Twitter has long had an uneasy relationship with developers who want to tap into the network’s wealth of information to make their own apps better. (See: the 2012 API changes.) But the company’s new suite of tools, called Fabric, is designed to do just that: it offers Twitter’s crash analytics tool, access to Twitter's mobile ad network, and a kit full of ways to put Twitter itself at the heart of any iOS or Android app.
The network opened its Twitter kit to developers ahead of launching Fabric last week. Already tens of thousands of developers around the world are using the tools, Twitter CEO Dick Costolo said during Monday’s third-quarter earnings call. Early launch partners are putting the new tools to good use, reaching more than a billion iOS and Android users already, Costolo said. So what does an app looked like all decked out in Fabric?
Turning weddings into trending topics
Kind of like Zola, a wedding registry app for iOS that was looking to Twitter for help building out new social features.

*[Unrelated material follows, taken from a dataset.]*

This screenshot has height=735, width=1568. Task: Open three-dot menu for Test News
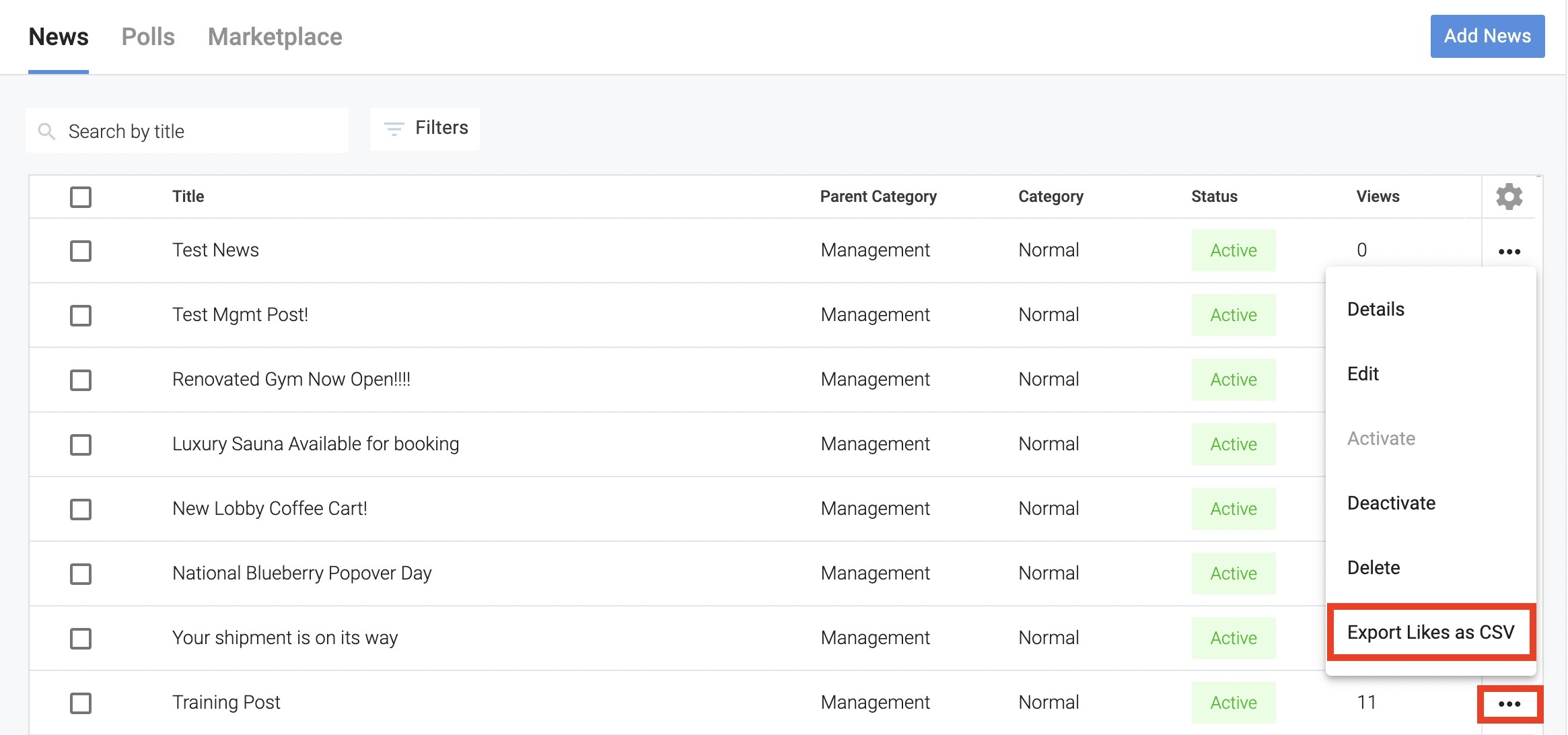pyautogui.click(x=1509, y=251)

Since launching last year, Zola has drawn more than 30,000 couple who have registered for wedding gifts and honeymoon trips. Those couples have hundreds of friends and relatives as guests at their wedding—so basically, a lot of people have used Zola to prep for a wedding. But CEO and cofounder Shan-Lyn Ma wanted couples and their guests to use Zola after the wedding, too. So the app’s team used Fabric’s Twitter kit to pull hashtagged tweets and photos into the app for easy viewing.

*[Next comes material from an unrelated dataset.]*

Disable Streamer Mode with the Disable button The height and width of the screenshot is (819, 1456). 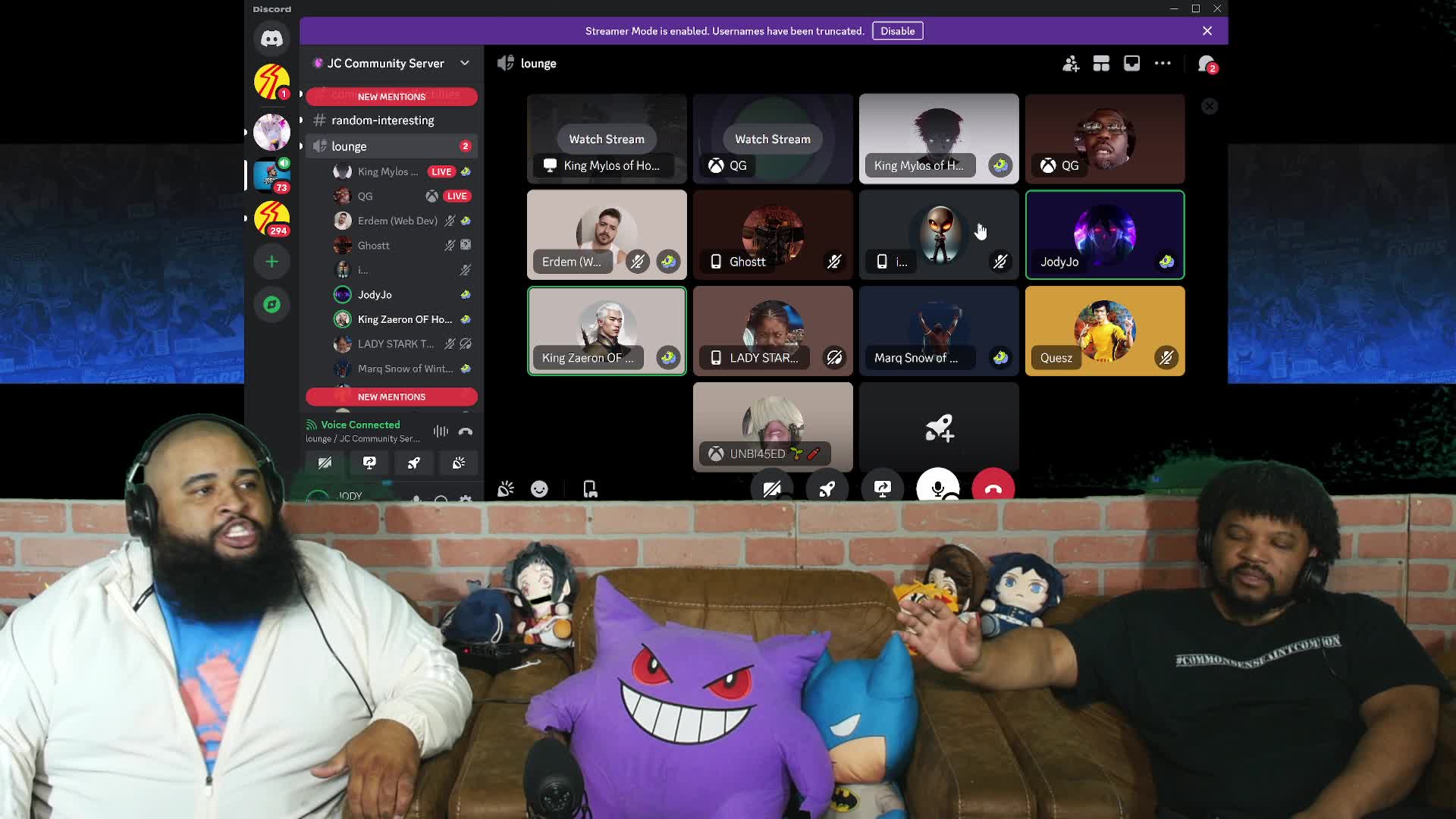click(x=898, y=31)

All Zola’s couples have to do is create a wedding hashtag before the big day and tell all their friends. Then they sign in to the app with Twitter after the fact to relive the experience. Zola’s developers hooked into Fabric to enable Twitter sign-in and communication with Twitter’s API. The result: A stream filled with candid photos and hilarious tweets from wedding guests that the happy couples might’ve otherwise missed.
“At Zola, our focus is on how we can provide innovative ways using design and technology for couples to really personalize and showcase their passions around their wedding,” Ma told Macworld. “Wedding hashtags are a growing trend across all social channels, so we wanted to find a way to easily pull those tweets and images into a single place our couples could see in the Zola app. By lucky coincidence, we learned [Twitter was] working on a way to make this use case simple.”
And it was super simple, she said, taking just days instead of weeks to build out the new feature, which was ready at Twitter’s Fabric launch last Wednesday. Following the Twitter hashtag integration, Zola added Instagram to its wedding stream. After taking a look at Fabric’s other tools, Ma said Zola will adopt Crashlytics.
How Fabric’s features help apps run steady
RunKeeper uses Crashlytics, too, to keep the popular fitness app running smoothly. Crashlytics tells developers when their apps are crashing—and, most importantly, why. It’s not exactly thrilling, but if the new tool keeps your favorite apps from failing you when you need them most—i.e. on a run—then that’s good news for users.
Zola isn’t the only app using the forward-facing Twitter kit to bring the social network more directly into your experience. Messaging service JibJab integrated Twitter’s sign-in tool to let you tweet out the ridiculous photos and animated GIFs the app helps you create. Twitter supports in-tweet GIFs, unlike Facebook, though the app is fairly agnostic and works with both platforms (and Google+). So far JibJab is racking up positive reviews.
Twitter offers other tools as part of its kit. Apps can embed tweets and custom timelines by plugging in a couple lines of code, like the Wall Street Journal does. The network’s Digits sign-in tool lets apps accept phone numbers instead of usernames and passwords. McDonald’s signed on early with its Alarm App, which lets customers send offers to each other. To redeem the offers, you have to prove you’re a real person—that’s where Digits comes into play. Who knew McDonald’s was such an early adopter? The fast food chain was also on board with Apple Pay since day one.
So we’ve seen how developers can use Fabric, but it’s still unclear how many will embrace Twitter’s new tools after a tense history. Plus, Facebook offers many of the same features for third-party apps with Parse, its in-house development team. Now the battle for users has jumped from social networks to the entire mobile app ecosystem, and developers have the opportunity to pick a side or go it alone.